After experimenting a while I found this solution:

#! /bin/bash

set -e

apt-get install -y zip
apt-get install -y unzip

rm -f foo.war
cp foo.original.war foo.war
touch META-INF/MANIFEST.MF

zip -f foo.war META-INF/MANIFEST.MF

rm -f test

unzip -p foo.war META-INF/MANIFEST.MF >test

#Uncomment next line to test verification:
#echo "X" >>test

if diff test META-INF/MANIFEST.MF; then
  echo "OK."
else
  ERR=$?
  echo "Failed (diff exit code $ERR)."
  exit 1
fi
  • zip seems to replace the file only if the time stamp is new enough.
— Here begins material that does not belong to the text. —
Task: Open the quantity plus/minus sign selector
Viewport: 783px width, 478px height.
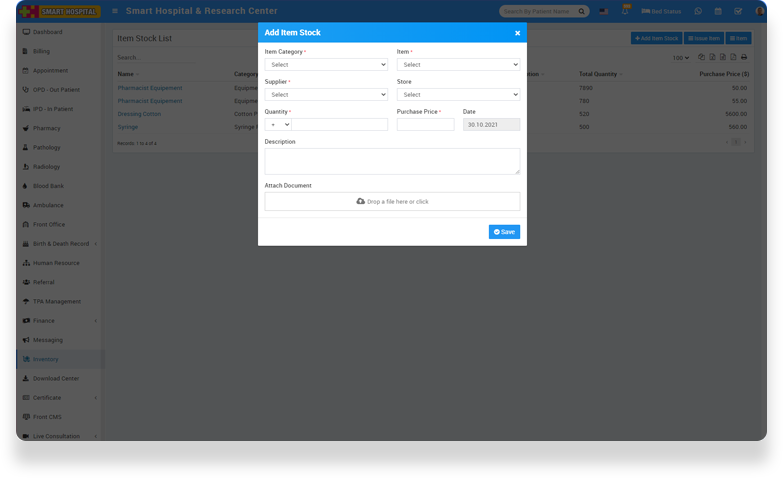Action: (278, 125)
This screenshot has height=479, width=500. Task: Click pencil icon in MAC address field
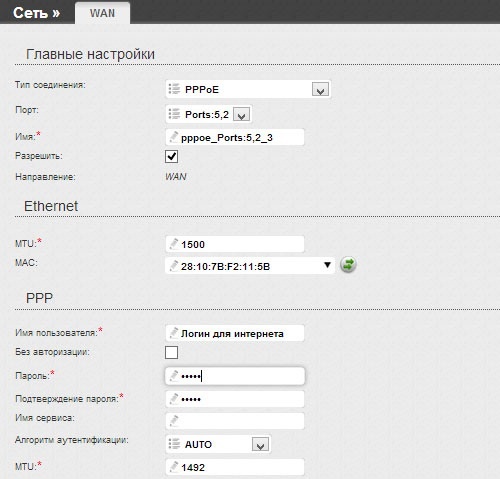174,266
What "new enough" exactly means, is still unclear to me.
  • I extracted the MANIFEST.MF file from zip using unzip -p foo.war META-INF/MANIFEST.MF >test
  • I use the exit code of diff to verify MANIFEST.MF has really been replaced.
  • zip spits out the warning: "zip warning: Local Entry CRC does not match CD: META-INF/MANIFEST.MF" The meaning of this warning is unclear to me.
  • Do I really have to put MANIFEST.MF inside the META-INF folder or is there a possibility to specify the source location of the file that should be replaced?
  • I don't like that "touch". Is there a way to force the replacement without fiddling with timestamps?
  • What about character encoding, unusual file names and line endings?